Aqui vão alguns registros de memória do sertão que há dentro de mim.

quarta-feira, 10 de julho de 2013

Mar adentro

Miguel, faz 11 anos você embarcou para a longa travessia a bordo da Nau Catarineta. Travessia chamada vida. É, meu filho, a vida é assim como o Romance da Nau Catarineta: mantimentos se esgotam, surgem tentações diabólicas para, afinal, aparecer a intervenção divina, que leva a nau ao porto seguro. Você tem se mostrado um marinheiro audaz, esperto o bastante para saber que não se enfrenta o mar invencível. Como ensinava Hemingway, os mares são ora agitados, ora calmos. Muitas vezes traiçoeiros. É preciso decifrar os seus segredos: ventos, marés, comportamento dos cardumes... mas, é preciso sorte também.
Você é minha sorte!

Será longa (e afortunada) a sua travessia. Apesar das privações. Das inúmeras as tentações. Mire-se sempre no capitão da Nau Catarineta: “Renego de ti, demônio, que estavas a me tentar. A minha alma eu dou a Deus, e o meu corpo eu dou ao mar.”

E siga livre-menino, como na foto, brincando com Netuno
o deus das Águas.






PS. Você tem nome de anjo. Anjo forte, aquele que é como Deus! O capitão da Nau Catarineta ao atirar-se no mar, foi salvo por um anjo igualzinho a você.
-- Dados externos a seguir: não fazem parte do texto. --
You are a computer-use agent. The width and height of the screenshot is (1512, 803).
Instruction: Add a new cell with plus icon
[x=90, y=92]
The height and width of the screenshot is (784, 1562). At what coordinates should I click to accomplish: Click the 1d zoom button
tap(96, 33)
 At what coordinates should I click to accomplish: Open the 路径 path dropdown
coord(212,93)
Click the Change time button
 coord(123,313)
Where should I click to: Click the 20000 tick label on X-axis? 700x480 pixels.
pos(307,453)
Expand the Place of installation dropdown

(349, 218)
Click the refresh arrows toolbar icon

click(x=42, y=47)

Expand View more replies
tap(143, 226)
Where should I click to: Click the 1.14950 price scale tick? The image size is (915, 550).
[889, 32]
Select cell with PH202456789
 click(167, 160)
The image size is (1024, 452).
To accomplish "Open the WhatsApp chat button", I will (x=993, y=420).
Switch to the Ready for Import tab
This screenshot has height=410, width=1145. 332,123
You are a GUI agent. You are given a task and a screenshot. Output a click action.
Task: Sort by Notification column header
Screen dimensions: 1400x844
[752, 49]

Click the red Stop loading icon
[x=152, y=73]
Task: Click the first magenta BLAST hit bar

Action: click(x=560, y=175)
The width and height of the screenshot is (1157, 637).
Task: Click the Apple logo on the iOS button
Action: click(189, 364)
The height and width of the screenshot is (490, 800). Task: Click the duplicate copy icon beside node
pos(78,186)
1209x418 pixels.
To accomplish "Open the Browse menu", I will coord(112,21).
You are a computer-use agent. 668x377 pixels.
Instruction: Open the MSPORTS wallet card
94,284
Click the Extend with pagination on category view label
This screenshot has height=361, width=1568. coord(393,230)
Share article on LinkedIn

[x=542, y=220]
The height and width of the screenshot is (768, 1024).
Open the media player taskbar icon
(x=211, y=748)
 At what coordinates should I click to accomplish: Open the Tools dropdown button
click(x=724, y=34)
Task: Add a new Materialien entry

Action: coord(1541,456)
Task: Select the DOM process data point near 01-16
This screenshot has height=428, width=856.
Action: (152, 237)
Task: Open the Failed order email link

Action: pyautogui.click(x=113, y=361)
“Um anjo o tomou nos braços, não o deixou se afogar. Dá um estouro o demônio, acalmam-se o vento e o mar. E, à noite, a Catarineta chegava ao porto do mar.”

Um comentário:

  1. Tu já escreve bonito e falando assim de um dos teus amores, acaba com a gente. Este Miguel tem muito a ensinar pra gente e vai caber a nós adultos aprender a aprender com ele né? Deus proteja vocês todos. Beijos.